* **Data excerpts**
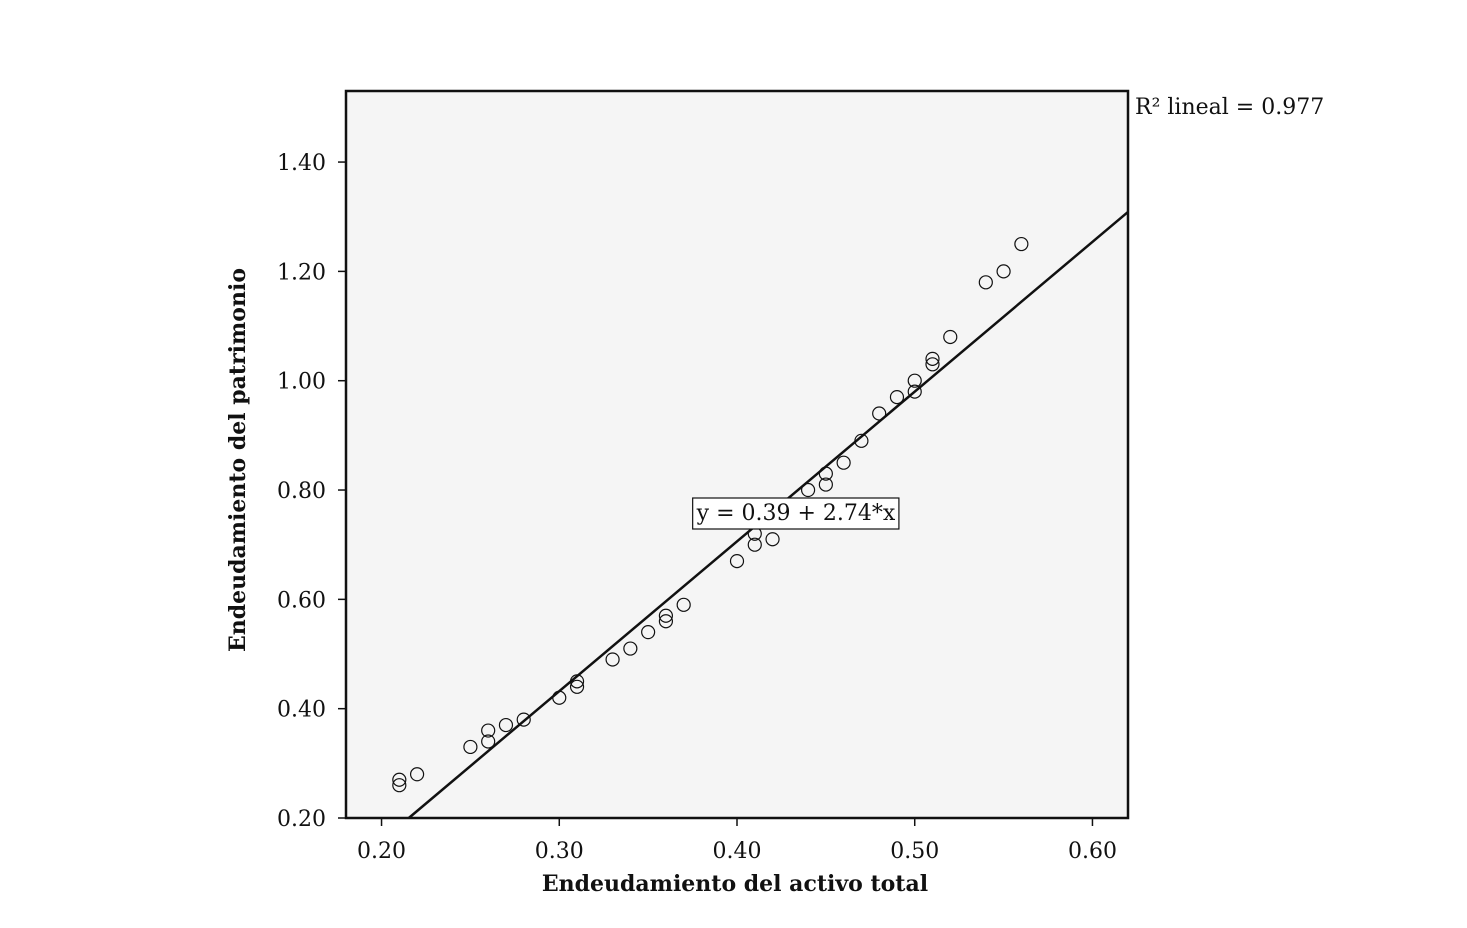  What do you see at coordinates (735, 884) in the screenshot?
I see `x-axis-title: Endeudamiento del activo total` at bounding box center [735, 884].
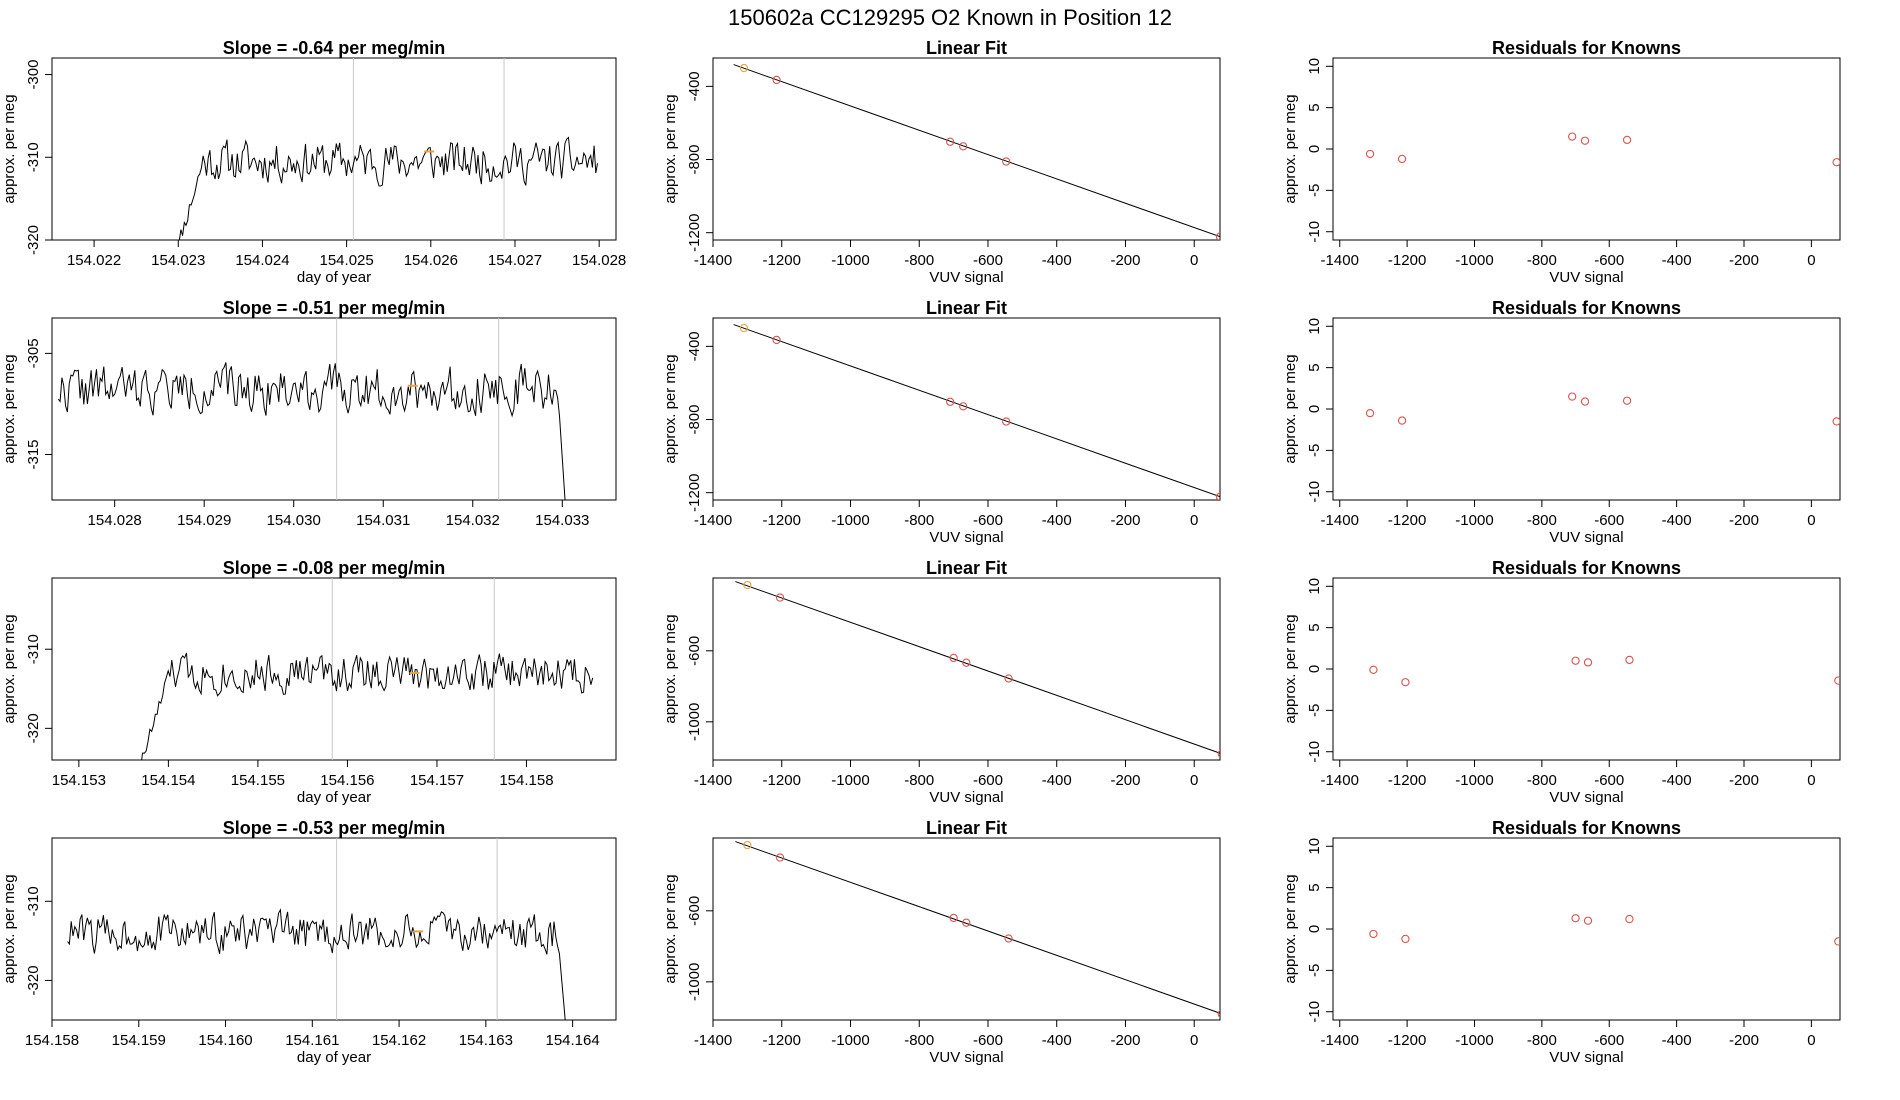  Describe the element at coordinates (34, 240) in the screenshot. I see `y-tick-label: -320` at that location.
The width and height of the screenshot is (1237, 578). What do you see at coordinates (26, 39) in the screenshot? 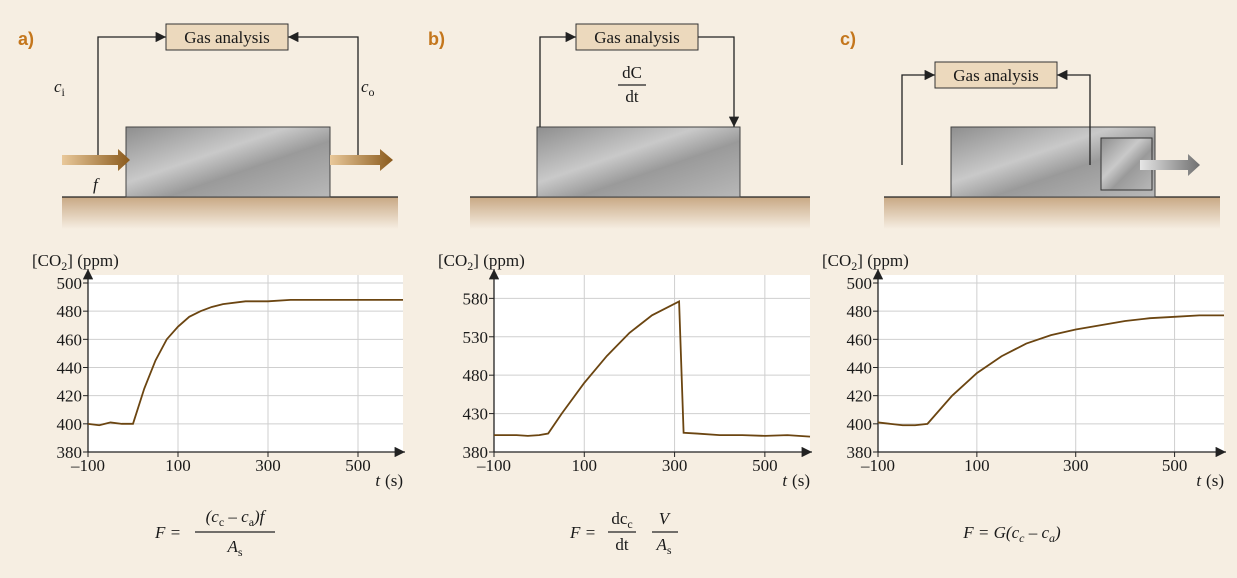
I see `panel-label: a)` at bounding box center [26, 39].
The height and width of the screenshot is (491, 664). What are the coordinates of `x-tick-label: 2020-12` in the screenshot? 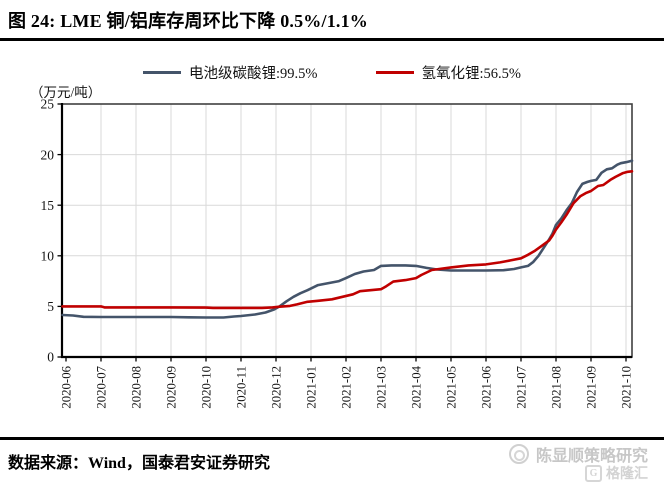 It's located at (277, 388).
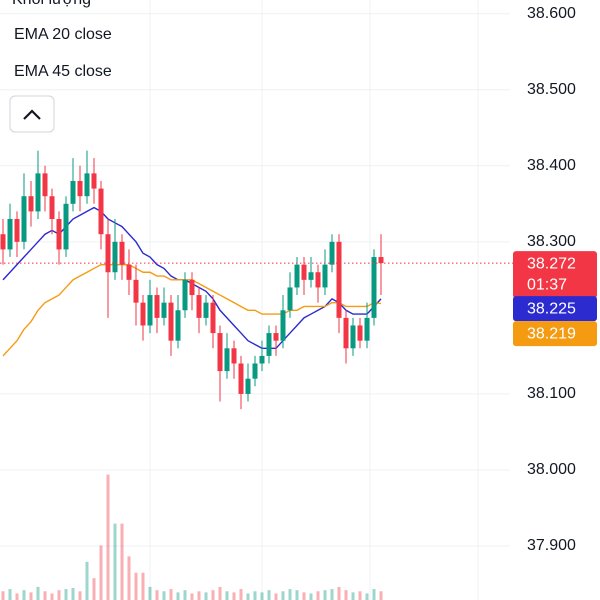  I want to click on y-tick-label: 38.500, so click(552, 90).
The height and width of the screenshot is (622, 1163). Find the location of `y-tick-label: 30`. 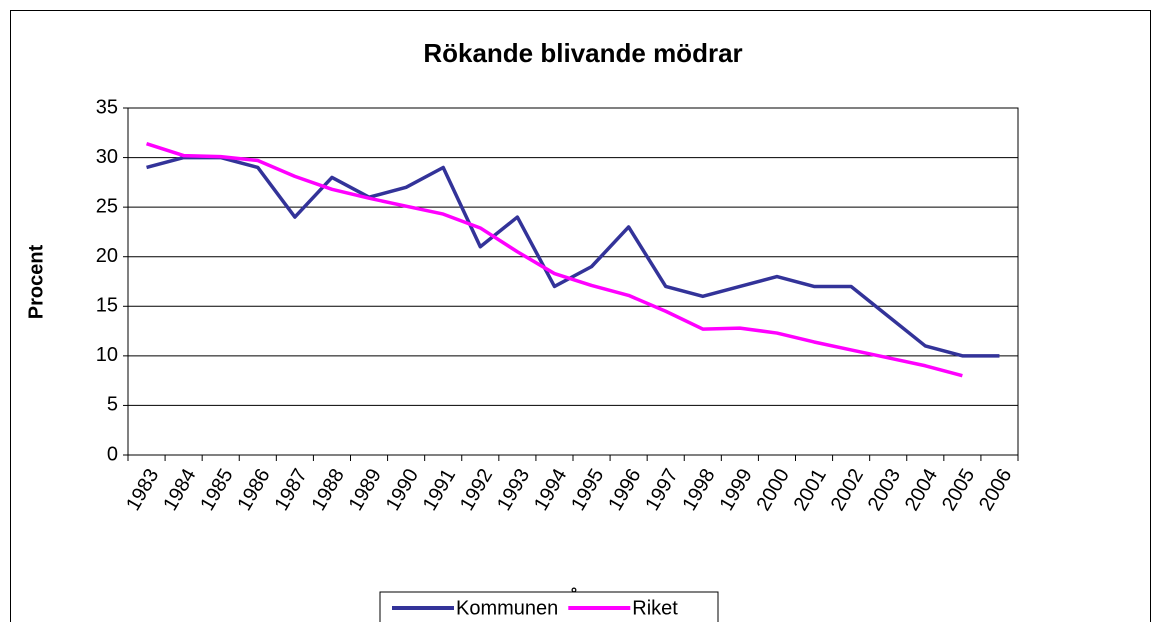

y-tick-label: 30 is located at coordinates (107, 157).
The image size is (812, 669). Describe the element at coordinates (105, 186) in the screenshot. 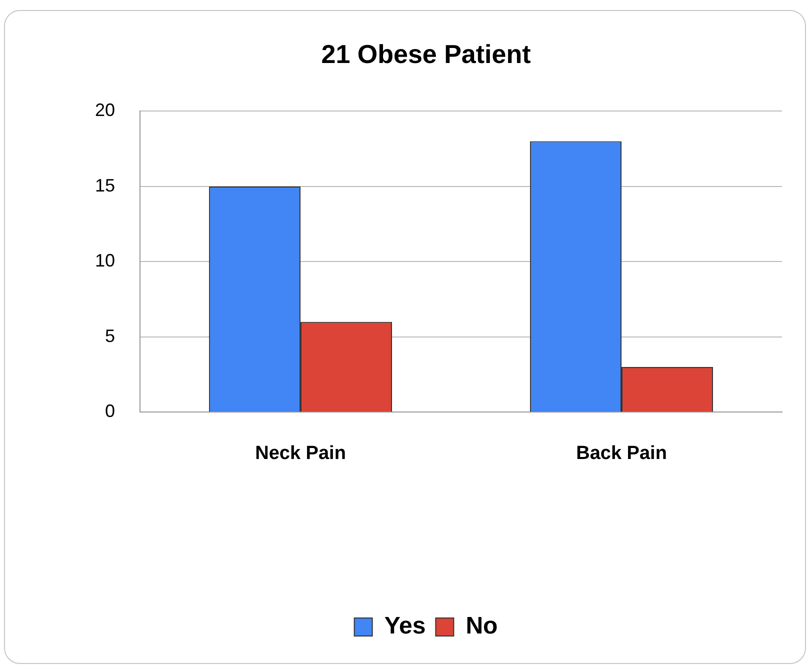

* **Your objective**
Copy the rows word for word, from the first one through the line containing "center [26, 39].", including that line. Leave out the pictures.

* **Output below**
  What do you see at coordinates (735, 884) in the screenshot?
I see `x-axis-title: Endeudamiento del activo total` at bounding box center [735, 884].
  Describe the element at coordinates (34, 240) in the screenshot. I see `y-tick-label: -320` at that location.
The width and height of the screenshot is (1237, 578). What do you see at coordinates (26, 39) in the screenshot? 
I see `panel-label: a)` at bounding box center [26, 39].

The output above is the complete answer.